I never get even one notification. I think with your issue, you were getting at least one notification correct?


#9

I should mention that when the service (I just had PING for testing purposes) comes out of its downed state, if the host has come out of its DOWNed state also, the SERVICE ALERT change triggers a SERVICE NOTIFICATION correctly as it should be.

[1142883196] SERVICE ALERT: joeg5;PING;OK;HARD;3;PING OK - Packet loss = 0%, RTA = 0.82 ms [1142883197] SERVICE NOTIFICATION: hootjr-email;joeg5;PING;OK;notify-by-email;PING OK - Packet loss = 0%, RTA = 0.82 ms

From reading more intently in the documentation, there is text about the following:

[quote]Monitoring Services on Down or Unreachable Hosts

The main purpose of Nagios is to monitor services that run on or are provided by physical hosts or devices on your network. It should be obvious that if a host or device on your network goes down, all services that it offers will also go down with it. Similarly, if a host becomes unreachable, Nagios will not be able to monitor the services associated with that host.

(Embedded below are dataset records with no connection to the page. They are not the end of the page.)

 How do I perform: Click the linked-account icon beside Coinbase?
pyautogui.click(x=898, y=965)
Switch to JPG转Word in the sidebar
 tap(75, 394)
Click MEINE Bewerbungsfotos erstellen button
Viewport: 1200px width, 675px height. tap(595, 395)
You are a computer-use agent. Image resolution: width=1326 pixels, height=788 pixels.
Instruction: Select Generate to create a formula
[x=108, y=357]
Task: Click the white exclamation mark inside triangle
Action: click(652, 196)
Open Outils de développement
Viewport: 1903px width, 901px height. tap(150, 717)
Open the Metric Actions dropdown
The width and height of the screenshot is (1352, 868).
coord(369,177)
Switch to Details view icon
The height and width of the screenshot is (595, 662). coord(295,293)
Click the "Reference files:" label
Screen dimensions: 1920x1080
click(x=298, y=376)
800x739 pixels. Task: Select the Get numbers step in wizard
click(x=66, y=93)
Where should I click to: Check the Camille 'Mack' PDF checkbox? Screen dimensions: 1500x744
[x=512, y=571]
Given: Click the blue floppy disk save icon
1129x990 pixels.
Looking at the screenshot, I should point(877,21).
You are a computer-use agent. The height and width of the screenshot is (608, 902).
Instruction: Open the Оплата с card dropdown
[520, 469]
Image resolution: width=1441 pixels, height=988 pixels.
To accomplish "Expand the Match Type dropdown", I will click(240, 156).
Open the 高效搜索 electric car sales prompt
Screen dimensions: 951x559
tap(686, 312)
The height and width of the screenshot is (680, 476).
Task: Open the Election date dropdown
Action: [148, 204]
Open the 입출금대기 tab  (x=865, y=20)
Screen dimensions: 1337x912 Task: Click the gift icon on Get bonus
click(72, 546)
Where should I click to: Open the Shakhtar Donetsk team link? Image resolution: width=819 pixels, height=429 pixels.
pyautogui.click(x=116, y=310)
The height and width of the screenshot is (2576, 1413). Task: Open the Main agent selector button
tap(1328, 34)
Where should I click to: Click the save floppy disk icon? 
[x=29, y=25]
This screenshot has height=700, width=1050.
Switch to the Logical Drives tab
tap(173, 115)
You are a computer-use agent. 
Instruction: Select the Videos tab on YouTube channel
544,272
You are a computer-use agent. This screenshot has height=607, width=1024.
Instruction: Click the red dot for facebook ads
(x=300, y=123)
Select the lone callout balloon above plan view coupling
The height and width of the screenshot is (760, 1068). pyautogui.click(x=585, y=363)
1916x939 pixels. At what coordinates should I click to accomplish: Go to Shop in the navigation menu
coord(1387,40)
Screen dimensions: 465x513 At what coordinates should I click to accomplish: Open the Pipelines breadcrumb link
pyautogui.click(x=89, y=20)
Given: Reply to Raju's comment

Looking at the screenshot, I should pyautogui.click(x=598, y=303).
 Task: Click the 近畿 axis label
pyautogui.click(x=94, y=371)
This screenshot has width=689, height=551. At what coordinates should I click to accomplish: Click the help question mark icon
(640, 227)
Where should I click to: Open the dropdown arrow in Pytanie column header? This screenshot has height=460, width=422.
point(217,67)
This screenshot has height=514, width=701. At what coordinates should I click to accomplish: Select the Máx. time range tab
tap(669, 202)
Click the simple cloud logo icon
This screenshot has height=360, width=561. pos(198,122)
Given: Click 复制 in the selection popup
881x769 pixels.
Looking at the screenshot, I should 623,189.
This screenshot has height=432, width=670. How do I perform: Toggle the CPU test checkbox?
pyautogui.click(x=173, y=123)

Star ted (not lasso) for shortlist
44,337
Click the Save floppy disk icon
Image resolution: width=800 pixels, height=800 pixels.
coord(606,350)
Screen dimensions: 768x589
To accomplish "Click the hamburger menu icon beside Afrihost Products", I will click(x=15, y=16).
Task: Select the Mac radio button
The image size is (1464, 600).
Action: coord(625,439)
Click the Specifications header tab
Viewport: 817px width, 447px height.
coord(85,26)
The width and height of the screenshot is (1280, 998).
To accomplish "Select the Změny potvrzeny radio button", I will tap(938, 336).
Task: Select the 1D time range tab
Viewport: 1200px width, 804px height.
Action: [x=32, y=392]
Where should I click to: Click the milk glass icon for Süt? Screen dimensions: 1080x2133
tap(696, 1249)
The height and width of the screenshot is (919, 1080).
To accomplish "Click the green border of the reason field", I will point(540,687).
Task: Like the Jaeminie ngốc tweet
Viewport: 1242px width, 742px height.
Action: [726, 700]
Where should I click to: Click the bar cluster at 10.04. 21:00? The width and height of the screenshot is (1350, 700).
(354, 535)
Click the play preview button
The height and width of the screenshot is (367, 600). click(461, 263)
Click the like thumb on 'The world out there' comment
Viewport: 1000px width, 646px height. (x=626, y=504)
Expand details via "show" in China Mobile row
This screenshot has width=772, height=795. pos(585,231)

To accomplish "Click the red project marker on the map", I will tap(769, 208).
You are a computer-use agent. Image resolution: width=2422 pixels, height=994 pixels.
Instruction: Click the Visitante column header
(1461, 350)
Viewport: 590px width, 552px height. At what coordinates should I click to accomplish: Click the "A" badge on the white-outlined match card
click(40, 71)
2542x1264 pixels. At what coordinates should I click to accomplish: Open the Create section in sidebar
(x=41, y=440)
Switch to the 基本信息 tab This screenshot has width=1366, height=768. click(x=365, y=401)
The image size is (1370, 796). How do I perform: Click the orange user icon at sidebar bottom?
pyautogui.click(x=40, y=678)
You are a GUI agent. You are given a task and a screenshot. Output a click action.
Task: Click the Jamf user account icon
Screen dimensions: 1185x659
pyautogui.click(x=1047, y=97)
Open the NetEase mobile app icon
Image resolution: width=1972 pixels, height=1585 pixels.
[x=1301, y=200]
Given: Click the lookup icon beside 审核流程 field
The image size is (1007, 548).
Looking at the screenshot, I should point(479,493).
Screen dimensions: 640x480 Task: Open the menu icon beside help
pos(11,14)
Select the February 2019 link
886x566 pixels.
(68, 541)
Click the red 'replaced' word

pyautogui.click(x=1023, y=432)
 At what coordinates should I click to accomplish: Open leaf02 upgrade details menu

Nagios recognizes this fact and attempts to check for such a scenario when there are problems with a service. Whenever a service check results in a non-OK status level, Nagios will attempt to check and see if the host that the service is running on is “alive”. Typically this is done by pinging the host and seeing if any response is received. If the host check commmand returns a non-OK state, Nagios assumes that there is a problem with the host. In this situation Nagios will “silence” all potential alerts for services running on the host and just notify the appropriate contacts that the host is down or unreachable. If the host check command returns an OK state, Nagios will recognize that the host is alive and will send out an alert for the service that is misbehaving.
[/quote]

In my host going into a DOWN state, the text above describes that I shouldn’t be getting notified for any services under that host. And this apprears to be working. What I don’t understand is that in the documentation it describes notifying the “appropriate contacts that the host is down.” How does it know what the appropriate contacts are for the host? Does it just assume that the appropriate contacts for the services running on that host are the same as the host itself?


#10

I seem to be getting more hits on the uk forum. Plus, there’s no sense in me and others typing twice. I’m putting a link here to the other forum.

[http://www.nagios-forum.co.uk/forum/viewtopic.php?p=138#138](hyperlink url)


#11

event_handler_enabled 1, turn that off please and try it again.